(SUPPLIED MATERIAL Opens)

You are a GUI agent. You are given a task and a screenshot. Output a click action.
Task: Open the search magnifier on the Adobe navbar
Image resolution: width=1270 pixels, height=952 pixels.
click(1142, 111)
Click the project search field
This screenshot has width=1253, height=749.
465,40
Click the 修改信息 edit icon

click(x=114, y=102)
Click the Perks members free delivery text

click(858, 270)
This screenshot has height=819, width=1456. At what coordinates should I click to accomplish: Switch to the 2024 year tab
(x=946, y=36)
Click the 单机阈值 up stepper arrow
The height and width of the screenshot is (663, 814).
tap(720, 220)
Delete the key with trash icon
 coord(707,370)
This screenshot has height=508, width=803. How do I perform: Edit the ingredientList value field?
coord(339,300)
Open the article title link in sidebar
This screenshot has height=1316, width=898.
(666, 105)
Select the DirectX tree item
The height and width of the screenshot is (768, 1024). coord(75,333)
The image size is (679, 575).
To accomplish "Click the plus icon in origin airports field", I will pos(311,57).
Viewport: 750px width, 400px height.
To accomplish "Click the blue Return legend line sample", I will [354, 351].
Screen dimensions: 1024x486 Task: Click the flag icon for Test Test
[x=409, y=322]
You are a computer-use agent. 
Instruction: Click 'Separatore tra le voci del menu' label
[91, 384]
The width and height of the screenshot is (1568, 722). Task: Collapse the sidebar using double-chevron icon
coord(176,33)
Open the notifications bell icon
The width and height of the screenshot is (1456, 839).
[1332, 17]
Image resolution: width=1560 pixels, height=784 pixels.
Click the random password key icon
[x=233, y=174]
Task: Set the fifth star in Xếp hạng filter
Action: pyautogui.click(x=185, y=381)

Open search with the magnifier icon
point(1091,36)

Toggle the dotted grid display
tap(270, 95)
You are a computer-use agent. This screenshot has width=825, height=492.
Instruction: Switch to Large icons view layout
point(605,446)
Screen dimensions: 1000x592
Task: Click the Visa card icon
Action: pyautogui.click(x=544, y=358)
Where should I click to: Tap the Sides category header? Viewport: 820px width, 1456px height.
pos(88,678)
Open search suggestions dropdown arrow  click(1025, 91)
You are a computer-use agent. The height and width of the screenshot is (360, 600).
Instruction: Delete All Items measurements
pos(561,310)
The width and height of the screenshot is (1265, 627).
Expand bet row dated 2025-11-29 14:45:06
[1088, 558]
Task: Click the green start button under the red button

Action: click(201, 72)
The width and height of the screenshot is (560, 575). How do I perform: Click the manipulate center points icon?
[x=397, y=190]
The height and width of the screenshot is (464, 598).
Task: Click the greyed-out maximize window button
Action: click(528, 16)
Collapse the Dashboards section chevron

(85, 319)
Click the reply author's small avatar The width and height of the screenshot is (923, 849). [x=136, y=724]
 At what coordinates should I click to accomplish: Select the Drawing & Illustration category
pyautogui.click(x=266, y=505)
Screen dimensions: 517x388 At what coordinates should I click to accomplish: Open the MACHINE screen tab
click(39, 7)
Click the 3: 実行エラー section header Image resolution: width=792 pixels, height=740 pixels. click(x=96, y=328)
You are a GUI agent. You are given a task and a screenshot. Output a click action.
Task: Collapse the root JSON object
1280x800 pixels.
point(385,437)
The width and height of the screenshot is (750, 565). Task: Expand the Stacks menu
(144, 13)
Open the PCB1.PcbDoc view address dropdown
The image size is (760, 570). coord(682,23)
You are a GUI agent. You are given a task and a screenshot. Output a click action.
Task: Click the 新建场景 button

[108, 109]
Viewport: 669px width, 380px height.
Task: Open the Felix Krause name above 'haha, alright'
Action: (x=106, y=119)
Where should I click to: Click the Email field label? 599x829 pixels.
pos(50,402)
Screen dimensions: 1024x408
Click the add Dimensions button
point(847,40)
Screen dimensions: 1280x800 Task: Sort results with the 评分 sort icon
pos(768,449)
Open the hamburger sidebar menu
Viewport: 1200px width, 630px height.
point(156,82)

(SUPPLIED MATERIAL Closes)

Nothing in the data may be left out. Copy all of it exactly.

SOLUTION TO THE PROBLEM:
You are a GUI agent. You are given a task and a screenshot. Output a click action.
Task: Open the search magnifier on the Adobe navbar
Image resolution: width=1270 pixels, height=952 pixels.
click(1142, 111)
Click the project search field
This screenshot has width=1253, height=749.
465,40
Click the 修改信息 edit icon

click(x=114, y=102)
Click the Perks members free delivery text

click(858, 270)
This screenshot has height=819, width=1456. At what coordinates should I click to accomplish: Switch to the 2024 year tab
(x=946, y=36)
Click the 单机阈值 up stepper arrow
The height and width of the screenshot is (663, 814).
tap(720, 220)
Delete the key with trash icon
 coord(707,370)
This screenshot has height=508, width=803. How do I perform: Edit the ingredientList value field?
coord(339,300)
Open the article title link in sidebar
This screenshot has height=1316, width=898.
(666, 105)
Select the DirectX tree item
The height and width of the screenshot is (768, 1024). coord(75,333)
The image size is (679, 575).
To accomplish "Click the plus icon in origin airports field", I will pos(311,57).
Viewport: 750px width, 400px height.
To accomplish "Click the blue Return legend line sample", I will [354, 351].
Screen dimensions: 1024x486 Task: Click the flag icon for Test Test
[x=409, y=322]
You are a computer-use agent. 
Instruction: Click 'Separatore tra le voci del menu' label
[91, 384]
The width and height of the screenshot is (1568, 722). Task: Collapse the sidebar using double-chevron icon
coord(176,33)
Open the notifications bell icon
The width and height of the screenshot is (1456, 839).
[1332, 17]
Image resolution: width=1560 pixels, height=784 pixels.
Click the random password key icon
[x=233, y=174]
Task: Set the fifth star in Xếp hạng filter
Action: pyautogui.click(x=185, y=381)

Open search with the magnifier icon
point(1091,36)

Toggle the dotted grid display
tap(270, 95)
You are a computer-use agent. This screenshot has width=825, height=492.
Instruction: Switch to Large icons view layout
point(605,446)
Screen dimensions: 1000x592
Task: Click the Visa card icon
Action: pyautogui.click(x=544, y=358)
Where should I click to: Tap the Sides category header? Viewport: 820px width, 1456px height.
pos(88,678)
Open search suggestions dropdown arrow  click(1025, 91)
You are a computer-use agent. The height and width of the screenshot is (360, 600).
Instruction: Delete All Items measurements
pos(561,310)
The width and height of the screenshot is (1265, 627).
Expand bet row dated 2025-11-29 14:45:06
[1088, 558]
Task: Click the green start button under the red button

Action: click(201, 72)
The width and height of the screenshot is (560, 575). How do I perform: Click the manipulate center points icon?
[x=397, y=190]
The height and width of the screenshot is (464, 598).
Task: Click the greyed-out maximize window button
Action: click(528, 16)
Collapse the Dashboards section chevron

(85, 319)
Click the reply author's small avatar The width and height of the screenshot is (923, 849). [x=136, y=724]
 At what coordinates should I click to accomplish: Select the Drawing & Illustration category
pyautogui.click(x=266, y=505)
Screen dimensions: 517x388 At what coordinates should I click to accomplish: Open the MACHINE screen tab
click(39, 7)
Click the 3: 実行エラー section header Image resolution: width=792 pixels, height=740 pixels. click(x=96, y=328)
You are a GUI agent. You are given a task and a screenshot. Output a click action.
Task: Collapse the root JSON object
1280x800 pixels.
point(385,437)
The width and height of the screenshot is (750, 565). Task: Expand the Stacks menu
(144, 13)
Open the PCB1.PcbDoc view address dropdown
The image size is (760, 570). coord(682,23)
You are a GUI agent. You are given a task and a screenshot. Output a click action.
Task: Click the 新建场景 button

[108, 109]
Viewport: 669px width, 380px height.
Task: Open the Felix Krause name above 'haha, alright'
Action: (x=106, y=119)
Where should I click to: Click the Email field label? 599x829 pixels.
pos(50,402)
Screen dimensions: 1024x408
Click the add Dimensions button
point(847,40)
Screen dimensions: 1280x800 Task: Sort results with the 评分 sort icon
pos(768,449)
Open the hamburger sidebar menu
Viewport: 1200px width, 630px height.
point(156,82)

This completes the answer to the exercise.